I have been really terrible about writing book reviews, but I have at least renewed my drive to read more. Mitchell is one of the easiest authors for me to jump into, and The Bone Clocks — which has sat on my shelf unread for over a year now — was a pretty easy read for me. I’ll try to put up the reviews for all the other books I have read before and after this one (I have about four others!)
On to the review!
The best part about The Bone Clocks – besides being able to live in Mitchell’s excellent prose – is that the structure is a variation of what he usually does. His past work are usually epic sagas spanning decades (Clock Atlas, The Thousand Autumns of Jacob de Zoet) from intersecting points of views that culminate into a general theme; but Bone Clocks focuses on the life of a single person, Holly Sykes, and this is shown through either herself or from people in her life.

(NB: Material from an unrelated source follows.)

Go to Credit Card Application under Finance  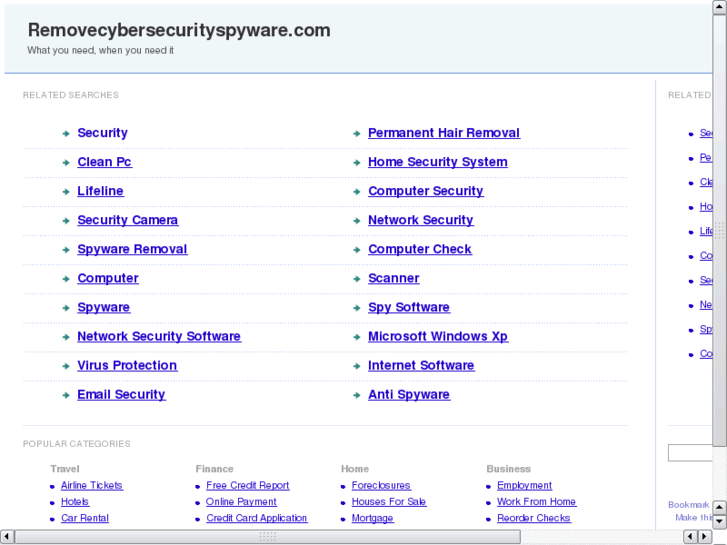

The first and final chapters are narrated from Holly’s point of view, while all the years in between are filled in by family, lovers, etc. In that sense, we get to see her go from being a teenager to being an old biddy. We get to compare how she has grown as a person, how she has changed, what she still retains from her old teenage self. This is especially interesting to me because I am someone who subscribes to the belief that we don’t really fundamentally change, but we do grow into a truer – or more corrupted, depending on our lives – version of our selves.